January 21, 2013 | Written by: Niek De Greef
Share this post:
A few months ago my debit card was skimmed (that is, copied illegally) at an airport in the US. While in transit from Amsterdam to North Carolina, I had withdrawn a sum of US dollars from my account at an ATM in the airport hall. A day and a half later my bank in the Netherlands called me and informed me they had blocked my debit card. They told me there were suspicious transactions on my debit card, and they didn’t want to give further details or reveal whether the villains had managed to take money from my account.
How did the bank find out? It probably saw that I had used the card almost simultaneously in North Carolina and at some other place, where I couldn’t possibly be at about the same time.
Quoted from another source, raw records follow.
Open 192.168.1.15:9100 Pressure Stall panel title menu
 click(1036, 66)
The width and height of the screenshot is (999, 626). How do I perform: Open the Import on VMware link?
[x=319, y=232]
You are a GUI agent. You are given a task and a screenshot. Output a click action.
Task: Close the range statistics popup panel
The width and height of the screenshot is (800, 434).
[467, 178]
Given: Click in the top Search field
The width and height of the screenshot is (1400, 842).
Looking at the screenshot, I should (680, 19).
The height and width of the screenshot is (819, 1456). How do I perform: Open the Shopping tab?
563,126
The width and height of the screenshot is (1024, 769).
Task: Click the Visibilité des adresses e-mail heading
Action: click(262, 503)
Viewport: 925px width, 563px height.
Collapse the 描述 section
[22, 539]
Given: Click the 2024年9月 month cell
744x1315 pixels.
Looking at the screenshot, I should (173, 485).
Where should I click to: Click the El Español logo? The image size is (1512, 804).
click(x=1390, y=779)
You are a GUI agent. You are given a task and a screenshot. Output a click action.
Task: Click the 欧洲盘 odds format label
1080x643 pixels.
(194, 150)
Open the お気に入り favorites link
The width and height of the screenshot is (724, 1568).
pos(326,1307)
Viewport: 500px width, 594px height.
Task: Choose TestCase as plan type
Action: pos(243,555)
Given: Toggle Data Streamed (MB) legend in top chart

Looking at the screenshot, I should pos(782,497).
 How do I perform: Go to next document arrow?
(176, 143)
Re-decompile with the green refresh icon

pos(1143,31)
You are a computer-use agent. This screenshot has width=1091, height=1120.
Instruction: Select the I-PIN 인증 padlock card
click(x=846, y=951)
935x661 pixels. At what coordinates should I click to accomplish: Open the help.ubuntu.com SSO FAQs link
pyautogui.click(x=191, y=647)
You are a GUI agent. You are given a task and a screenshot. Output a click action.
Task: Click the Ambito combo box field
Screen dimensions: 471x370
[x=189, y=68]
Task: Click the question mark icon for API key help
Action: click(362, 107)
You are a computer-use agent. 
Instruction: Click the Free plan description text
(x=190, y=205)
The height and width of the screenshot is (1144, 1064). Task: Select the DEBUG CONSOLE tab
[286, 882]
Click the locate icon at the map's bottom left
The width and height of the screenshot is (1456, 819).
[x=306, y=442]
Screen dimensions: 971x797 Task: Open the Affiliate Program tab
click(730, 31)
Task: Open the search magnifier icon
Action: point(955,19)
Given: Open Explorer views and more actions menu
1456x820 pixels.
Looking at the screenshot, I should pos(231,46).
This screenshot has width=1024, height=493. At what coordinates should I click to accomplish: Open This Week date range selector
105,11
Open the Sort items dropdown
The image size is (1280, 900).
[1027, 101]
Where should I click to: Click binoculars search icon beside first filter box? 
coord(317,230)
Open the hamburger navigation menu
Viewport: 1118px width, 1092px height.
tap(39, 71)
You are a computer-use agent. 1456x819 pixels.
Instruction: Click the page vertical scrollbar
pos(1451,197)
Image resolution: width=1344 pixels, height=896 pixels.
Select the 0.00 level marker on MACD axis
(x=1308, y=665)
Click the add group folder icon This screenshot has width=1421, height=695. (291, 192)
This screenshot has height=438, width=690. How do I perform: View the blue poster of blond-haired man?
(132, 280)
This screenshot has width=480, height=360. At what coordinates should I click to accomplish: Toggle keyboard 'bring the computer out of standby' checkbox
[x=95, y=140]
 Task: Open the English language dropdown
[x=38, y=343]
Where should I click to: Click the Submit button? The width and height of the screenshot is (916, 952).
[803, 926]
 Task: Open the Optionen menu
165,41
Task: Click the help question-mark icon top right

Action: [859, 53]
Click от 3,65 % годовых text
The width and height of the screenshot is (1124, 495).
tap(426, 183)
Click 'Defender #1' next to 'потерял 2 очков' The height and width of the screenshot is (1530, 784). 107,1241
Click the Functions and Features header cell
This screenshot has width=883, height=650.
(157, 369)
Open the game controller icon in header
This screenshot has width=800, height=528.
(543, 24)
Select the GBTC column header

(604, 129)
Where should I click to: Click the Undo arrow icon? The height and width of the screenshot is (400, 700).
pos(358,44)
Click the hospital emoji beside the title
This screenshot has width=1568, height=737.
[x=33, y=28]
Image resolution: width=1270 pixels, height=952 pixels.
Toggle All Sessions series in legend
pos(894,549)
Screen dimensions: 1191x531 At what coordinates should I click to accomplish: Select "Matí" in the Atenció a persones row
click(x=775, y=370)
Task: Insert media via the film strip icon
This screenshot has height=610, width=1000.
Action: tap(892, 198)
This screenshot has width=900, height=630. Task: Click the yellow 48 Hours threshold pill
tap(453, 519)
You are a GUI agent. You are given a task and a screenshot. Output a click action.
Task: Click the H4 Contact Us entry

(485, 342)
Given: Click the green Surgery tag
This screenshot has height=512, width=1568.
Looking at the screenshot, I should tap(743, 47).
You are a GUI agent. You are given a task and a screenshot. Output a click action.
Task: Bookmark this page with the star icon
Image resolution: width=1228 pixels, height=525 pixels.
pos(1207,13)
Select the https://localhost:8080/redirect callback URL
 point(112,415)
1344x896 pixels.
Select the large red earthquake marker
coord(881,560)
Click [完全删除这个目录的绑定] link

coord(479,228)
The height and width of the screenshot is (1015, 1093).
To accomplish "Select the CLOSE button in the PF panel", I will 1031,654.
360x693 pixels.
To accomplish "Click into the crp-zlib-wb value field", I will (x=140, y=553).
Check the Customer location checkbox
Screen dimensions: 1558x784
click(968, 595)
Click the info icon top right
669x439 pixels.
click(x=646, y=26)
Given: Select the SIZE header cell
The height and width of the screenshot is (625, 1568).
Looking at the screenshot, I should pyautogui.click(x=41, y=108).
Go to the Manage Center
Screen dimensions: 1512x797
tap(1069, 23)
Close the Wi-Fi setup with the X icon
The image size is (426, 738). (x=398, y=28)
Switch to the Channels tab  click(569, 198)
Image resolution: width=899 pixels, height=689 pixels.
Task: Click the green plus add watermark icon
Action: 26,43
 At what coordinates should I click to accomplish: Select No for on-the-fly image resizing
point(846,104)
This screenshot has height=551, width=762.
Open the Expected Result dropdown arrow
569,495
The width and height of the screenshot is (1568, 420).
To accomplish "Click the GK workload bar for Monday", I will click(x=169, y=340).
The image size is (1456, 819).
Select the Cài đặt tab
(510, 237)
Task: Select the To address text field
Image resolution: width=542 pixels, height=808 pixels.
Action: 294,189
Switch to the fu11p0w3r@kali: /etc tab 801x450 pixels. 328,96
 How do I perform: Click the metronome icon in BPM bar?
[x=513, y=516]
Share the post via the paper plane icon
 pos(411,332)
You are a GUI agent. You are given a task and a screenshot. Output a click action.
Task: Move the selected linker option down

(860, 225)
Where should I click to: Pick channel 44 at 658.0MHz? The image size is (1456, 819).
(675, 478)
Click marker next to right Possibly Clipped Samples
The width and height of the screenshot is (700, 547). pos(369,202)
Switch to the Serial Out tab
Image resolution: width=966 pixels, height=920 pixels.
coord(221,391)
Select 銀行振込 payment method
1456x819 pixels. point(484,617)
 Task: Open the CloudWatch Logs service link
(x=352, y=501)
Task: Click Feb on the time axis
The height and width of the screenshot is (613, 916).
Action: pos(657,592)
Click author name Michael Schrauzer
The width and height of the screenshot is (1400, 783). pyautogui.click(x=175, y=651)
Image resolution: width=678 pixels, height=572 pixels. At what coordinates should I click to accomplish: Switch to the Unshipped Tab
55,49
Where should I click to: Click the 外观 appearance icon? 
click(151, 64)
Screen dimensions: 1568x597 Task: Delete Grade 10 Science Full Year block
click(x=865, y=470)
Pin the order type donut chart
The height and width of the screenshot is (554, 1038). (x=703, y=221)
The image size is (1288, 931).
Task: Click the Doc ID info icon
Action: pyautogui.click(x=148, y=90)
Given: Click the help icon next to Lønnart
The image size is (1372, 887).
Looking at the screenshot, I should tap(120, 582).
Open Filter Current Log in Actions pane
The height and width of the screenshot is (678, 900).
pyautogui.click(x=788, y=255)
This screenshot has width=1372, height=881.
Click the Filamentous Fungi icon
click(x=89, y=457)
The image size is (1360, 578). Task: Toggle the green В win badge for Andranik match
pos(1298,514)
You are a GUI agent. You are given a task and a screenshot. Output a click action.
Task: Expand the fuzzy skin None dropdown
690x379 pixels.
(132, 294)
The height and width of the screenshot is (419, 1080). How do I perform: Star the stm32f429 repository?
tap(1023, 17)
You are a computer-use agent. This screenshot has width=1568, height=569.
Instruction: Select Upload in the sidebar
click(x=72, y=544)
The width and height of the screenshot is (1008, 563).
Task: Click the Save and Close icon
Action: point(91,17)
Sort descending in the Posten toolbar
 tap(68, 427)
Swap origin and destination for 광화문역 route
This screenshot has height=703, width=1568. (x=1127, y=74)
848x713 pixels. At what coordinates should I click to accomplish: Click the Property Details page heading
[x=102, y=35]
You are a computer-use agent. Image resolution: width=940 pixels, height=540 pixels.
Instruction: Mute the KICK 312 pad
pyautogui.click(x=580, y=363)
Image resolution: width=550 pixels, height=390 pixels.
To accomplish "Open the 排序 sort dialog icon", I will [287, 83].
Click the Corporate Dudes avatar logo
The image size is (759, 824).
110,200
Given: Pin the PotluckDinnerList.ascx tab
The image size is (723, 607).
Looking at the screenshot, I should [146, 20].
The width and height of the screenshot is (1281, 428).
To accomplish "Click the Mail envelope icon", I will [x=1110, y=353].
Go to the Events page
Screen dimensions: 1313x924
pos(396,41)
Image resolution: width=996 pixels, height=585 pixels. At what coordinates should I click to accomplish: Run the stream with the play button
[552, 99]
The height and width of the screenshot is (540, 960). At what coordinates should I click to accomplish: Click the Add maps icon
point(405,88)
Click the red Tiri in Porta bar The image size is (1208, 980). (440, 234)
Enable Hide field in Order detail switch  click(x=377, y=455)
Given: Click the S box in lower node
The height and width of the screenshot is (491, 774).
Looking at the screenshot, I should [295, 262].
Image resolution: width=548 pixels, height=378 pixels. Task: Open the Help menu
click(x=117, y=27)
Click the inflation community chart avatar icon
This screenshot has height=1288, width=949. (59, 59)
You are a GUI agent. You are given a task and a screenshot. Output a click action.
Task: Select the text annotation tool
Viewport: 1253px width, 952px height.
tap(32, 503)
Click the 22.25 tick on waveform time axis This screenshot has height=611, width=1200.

But at what point would they have actually found suspicious behavior? What was the analytic and the data used to detect suspicious transactions? Could they have prevented possible malicious transactions?
The faster organizations can analyze the effect of business decisions or events, the bigger the advantage to the organization. If you can identify and prevent the fraudulent use of a credit or debit card at the moment a criminal executes a malicious transaction, this is clearly preferable to flagging a malicious event hours or days after the fact. Such an immediate detection allows you to deny this transaction and thus prevents the loss of money and image.
Numerous technologies are emerging to address the increasing need for a new category of near real-time analytics. Here I will examine one of these technologies that facilitates near real-time analytics in the domain of structured enterprise information.
Where existing analytical solutions fall short
There is a technical problem that limits IT solutions in supporting an analysis of near real-time enterprise data. What it boils down to is this: to shortcut many technical complexities, analytical computations need a different data layout than transactions to run efficiently. Furthermore, compared to transactional queries, analytical queries typically need a lot more computing resources.
Because of these different structural and operational characteristics, combining transactional workloads and analytical workloads has been very challenging if not practically impossible for many usage scenarios.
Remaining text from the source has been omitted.